Ecco una classe politica obesa ed ingorda, una oligarchia insaziabile ed imperterrita, e che non dà spazio a nessuno; bramini intoccabili per i quali chi più ha ottenuto deve continuare ad avere.
Occorre qui fare un’eccezione per quelli che provano anche disagio per un tale colossale dispendio e che, pur eccependo, non hanno la forza di dimettersi o di denunciare. È qui che la democrazia, parola ricorrente sulla bocca dei più, se ci fosse e se funzionasse, fornirebbe il farmaco necessario ed opportuno. Questo non può accadere, e non accade, giacché il sistema, così com’è stato artefatto, è corrotto e corruttore, ha corrotto la lega e corromperà chiunque tenterà di riformarlo.
Gli atteggiamenti da “zavorra sovietica”, recentemente denunciati nella riunione del Pd da Gianni Pittella e la strenua difesa del glorioso Pci da parte del sindaco di Anzi; l’ostentazione di un “sinistrismo” fuori di ogni tempo e di ogni stagione, solo per mostrare che si è dalla parte dei giusti, da parte di chi sembra avere ragioni storiche ancora da riscattare.
La sinistra che ha promosso, patrocinato e tradotto in impellenti istanze ogni paradosso, ogni irregolarità e imperfezione, ogni vizio di questo nostro paese, volendo trasformare, tutto in legittimità.
La sinistra che ha esasperato ogni esigenza, e ha difeso il disordine, il caos, l’indisciplina, e che con l’alibi di una democrazia forzosa ha dato luogo al “buonismo” per ogni malefatta; ha elevato i “furbi”, a promotori di leggi “pro domo”, e a disporre del pubblico denaro per sperperi e per uso personale.
Ha spinto all’estremo il processo e il pretesto della difesa di ogni istanza sindacale, con la sindacalizzazione di varie categorie fino a farne “corporazioni” intoccabili, con privilegi insindacabili.
Con il termine di “qualunquismo” ha difeso ogni forma di demagogia e di critica ai partiti ed ai comportamenti dei suoi dirigenti, consentendo anche l’infiltrazione di fenomeni deleteri e di tossine nelle istituzioni pubbliche.
Con il termine di “razzismo” ha liquidato qualsiasi tentativo di riflessione sull’invasione d’immigrati sulle nostre coste, ed esige la soppressione del reato di clandestinità.

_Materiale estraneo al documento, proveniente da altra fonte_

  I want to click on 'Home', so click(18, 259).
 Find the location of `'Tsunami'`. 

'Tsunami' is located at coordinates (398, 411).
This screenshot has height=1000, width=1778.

Sembra di rivivere i tempi in cui Ettore Ciccotti bollava i socialisti ufficiali di ateismo strumentale, di scimmiottature bolsceviche nei confronti di ogni valore di libertà e di costume, di faziosità e di settarismo, in nome di un radioso traguardo, il paradiso dei lavoratori e del popolo: «Il Partito socialista ufficiale, penzolando sempre fra l’opportunismo e la demagogia, si è dato in ultimo ad una bolscevicofilia, a cui credono solo i meno intelligenti, e gli altri si subordinano senza coscienza e senza fede, per semplice calcolo elettorale o arrivistico».

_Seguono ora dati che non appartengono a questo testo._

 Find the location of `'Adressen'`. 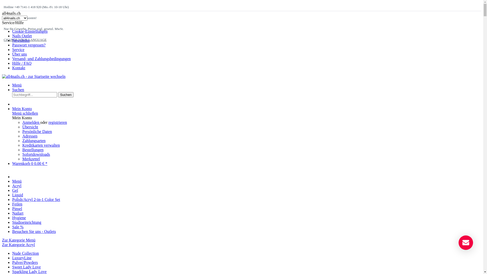

'Adressen' is located at coordinates (30, 136).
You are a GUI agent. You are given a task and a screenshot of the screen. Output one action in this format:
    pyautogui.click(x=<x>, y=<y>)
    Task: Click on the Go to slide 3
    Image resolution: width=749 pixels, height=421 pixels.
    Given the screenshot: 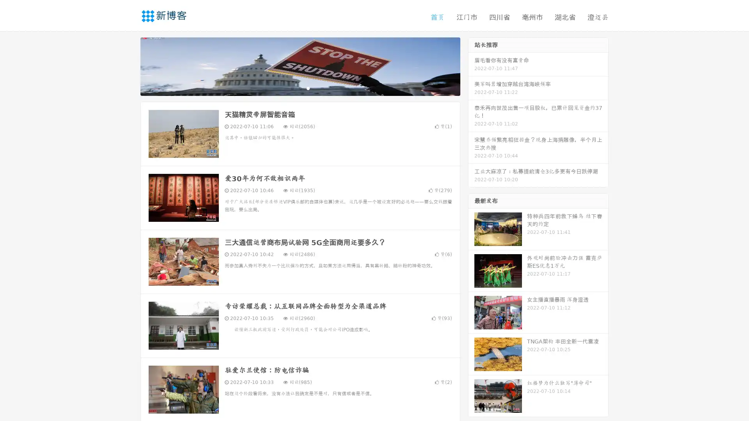 What is the action you would take?
    pyautogui.click(x=308, y=88)
    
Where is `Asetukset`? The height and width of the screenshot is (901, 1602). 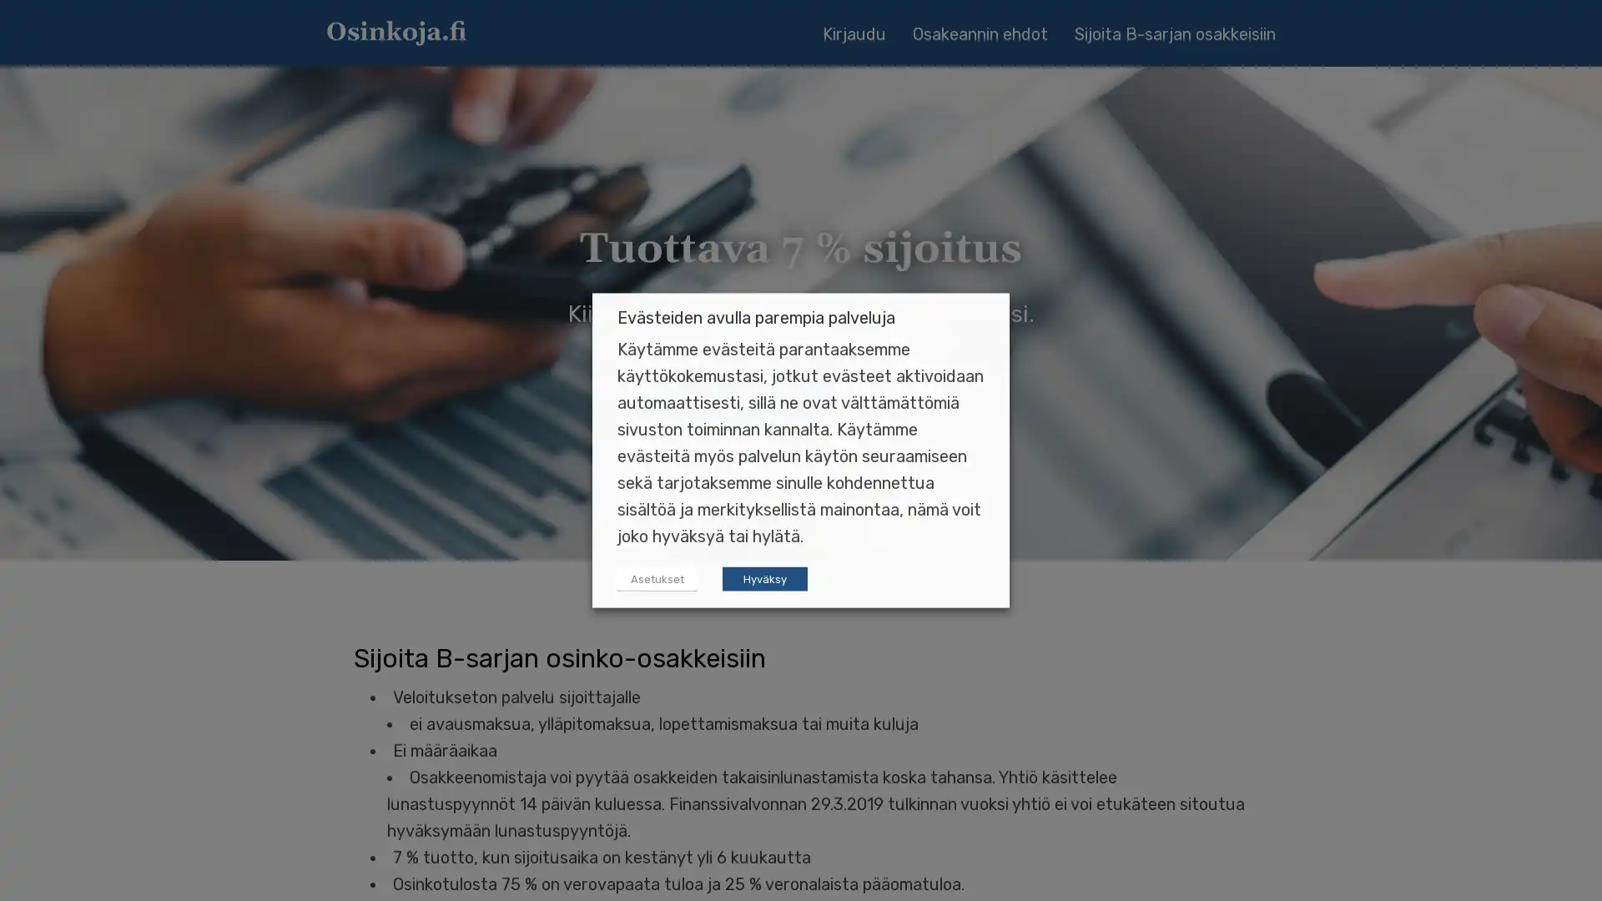 Asetukset is located at coordinates (656, 578).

Con la caduta delle illusioni ideologiche, da un lato, vi è un vezzo, ormai, un sentirsi più informati, una alterigia, un continuo possesso di verità, un portamento dialettico esibitorio e saccente che porta molti individui a professarsi di sinistra, come legittimi credi di glorie decadute e di lotte mai fatte (vedi Stefano Rodotà), sicuri di un avvento ancora di là da venire; dall’altro, a ragione di delusioni e di aspettative non soddisfatte, di appurate constatazioni sul discrimine sociale, si riscontra un contegno rancoroso e rivendicativo che esplode nel fenomeno, assai spesso palese, di “comunismo istintuale”.